A wireless device may send (e.g., transmit), in even transmission occasions (e.g., PUSCH transmission occasions, actual PUSCH transmission occasions, nominal PUSCH transmission occasions, slots, etc.), first repetitions of repetitions of a PUSCH transmission, for example, based on a first transmission power, if the mapping pattern is set to “cyclical mapping pattern.” The wireless device may send (e.g., transmit), in odd transmission occasions (e.g., PUSCH transmission occasions, actual PUSCH transmission occasions, nominal PUSCH transmission occasions, slots, etc.), second repetitions of the repetitions of the PUSCH transmission, for example, based on a second transmission power, if the mapping pattern is set to “cyclical mapping patter.” The wireless device may send (e.g., transmit) the four repetitions, sequentially, with the first transmission power, the second transmission power, the first transmission power, and the second transmission power, switching the transmission power among the first transmission power and the second transmission power at every repetition, for example, if there are four repetitions of the PUSCH transmission.

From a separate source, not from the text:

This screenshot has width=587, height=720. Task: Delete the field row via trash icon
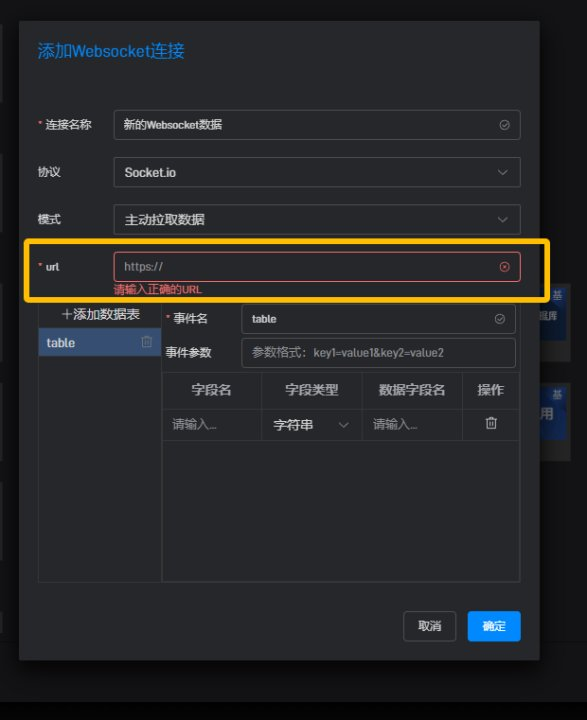(x=491, y=423)
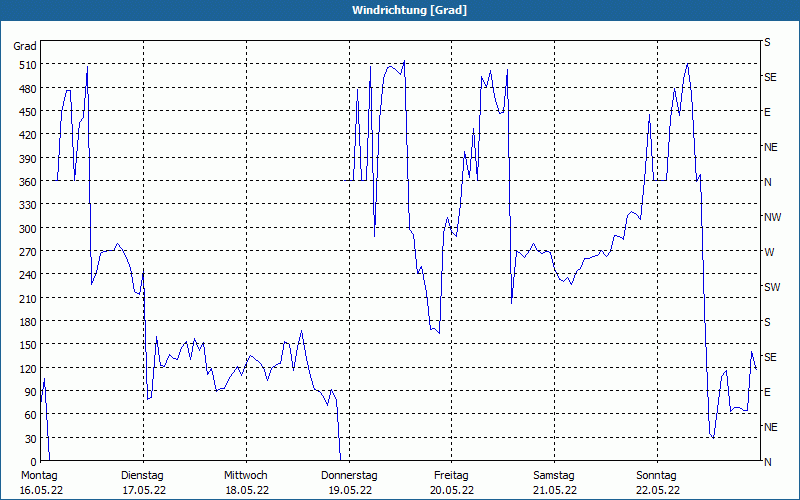Select the Montag 16.05.22 date label
Viewport: 800px width, 500px height.
coord(40,482)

A wireless device may send (e.g., transmit), in even transmission occasions (e.g., PUSCH transmission occasions, actual PUSCH transmission occasions, nominal PUSCH transmission occasions, slots, etc.), first repetitions of repetitions of the PUSCH transmission, for example, based on a first SRS resource set, if a mapping pattern is set to “cyclical mapping pattern.” The wireless device may send (e.g., transmit), in odd transmission occasions (e.g., PUSCH transmission occasions, actual PUSCH transmission occasions, nominal PUSCH transmission occasions, slots, etc.), second repetitions of the repetitions of the PUSCH transmission, for example, based on the second SRS resource set. The wireless device may send (e.g., transmit) the four repetitions, sequentially, based on the first SRS resource set, the second SRS resource set, the first SRS resource set, and the second SRS resource set, switching the SRS resource set among the first SRS resource set and the second SRS resource set at every repetition, if there are four repetitions of the PUSCH transmission.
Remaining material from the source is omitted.